Una mañana en que Carlos había salido antes del amanecer, a Emma se le antojó ver a Rodolfo al instante. Se podía llegar pronto a la Huchette, permanecer a11í una hora y estar de vuel­ta en Yonville cuando todo el mundo estuviese aún durmien­do. Esta idea la hizo jadear de ansia, y pronto se encontró en medio de la pradera, donde caminaba a pasos rápidos sin mirar hacia atrás.
Empezaba a apuntar el día. Emma, de lejos, reconoció la casa de su amante, cuyas dos veletas en cola de milano se re­cortaban en negro sobre el pálido crepúsculo.
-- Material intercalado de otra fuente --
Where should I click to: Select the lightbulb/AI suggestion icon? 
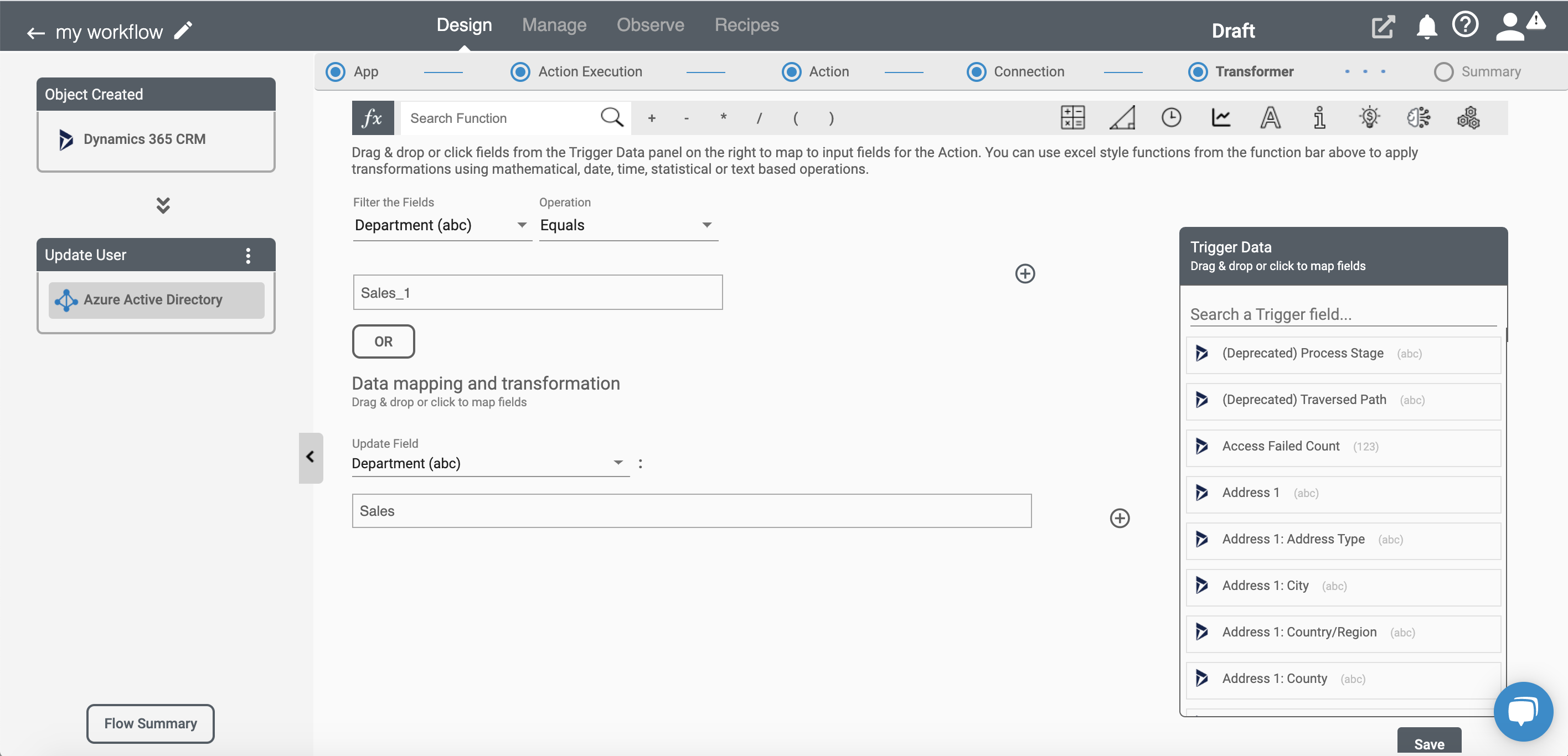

Pasado el corral de la granja había un cuerpo de edificio que debía de ser el palacio. Ella entró como si las paredes, al acer­carse ella, se hubieran separado por sí solas. Una gran escalera recta subía hacia el corredor. Emma giró el pestillo de una puerta, y de pronto, en el fondo de la habitación, vio a un hombre que dormía. Era Rodolfo. Ella lanzó un grito.
‑¡Tú aquí! ¡Tú aqul! ‑repetía él‑. ¿Cómo has hecho para venir?... ¡Ah!, ¡tu vestido está mojado!
‑¡Te quiero! ‑respondió ella pasándole los brazos alrede­dor del cuello.
Como esta primera audacia le había salido bien, ahora cada vez que Carlos salía temprano, Emma se vestía deprisa y baja­ba de puntillas la escalera que llevaba hasta la orilla del agua.
Pero cuando la pasarela de las vacas estaba levantada, había que seguir las paredes que se extendían a lo largo del río; la orilla era resbaladiza; ella, para no caer, se agarraba con la mano a los matojos de alhelíes marchitos. Después atravesaba los terrenos labrados donde se hundía, se tambaleaba y se le enredaban sus finas botas. Su pañoleta, atada a la cabeza, se agitaba al viento en los pastizales; tenía miedo a los bueyes, echaba a correr; llegaba sin aliento, con las mejillas rosadas y exhalando un fresco perfume de savia, de verdor y de aire li­bre. Rodolfo a aquella hora aún estaba durmiendo. Era como una mañana de primavera que entraba en su habitación.
Las cortinas amarillas a lo largo de las ventanas dejaban pa­sar suavemente una pesada luz dorada. Emma caminaba a tientas, abriendo y cerrando los ojos, mientras que las gotas de rocío prendidas en su pelo hacían como una aureola de topa­cios alrededor de su cara. Rodolfo, riendo, la atraía hacia él y la estrechaba contra su pecho.
Después, ella examinaba el piso, abría los cajones de los muebles, se peinaba con el peine de Rodolfo y se miraba en el espejo de afeitarse. A veces, incluso, metía entre sus dientes el tubo de una gran pipa que estaba sobre la mesa de noche, en­tre limones y terrones de azúcar, al lado de una botella de agua.
Necesitaban un buen cuarto de hora para despedirse. En­tonces Emma lloraba; hubiera querido no abandonar nunca a Rodolfo. Algo más fuerte que ella la empujaba hacia él, de tal modo que un día, viéndola aparecer de improviso, él frunció el ceño como alguien que está contrariado.
‑¿Qué tienes? ‑dijo ella‑. ¿Estás malo? ¡Háblame!
Por fin, él declaró, en tono serio, que sus visitas iban siendo imprudentes y que ella se comprometía.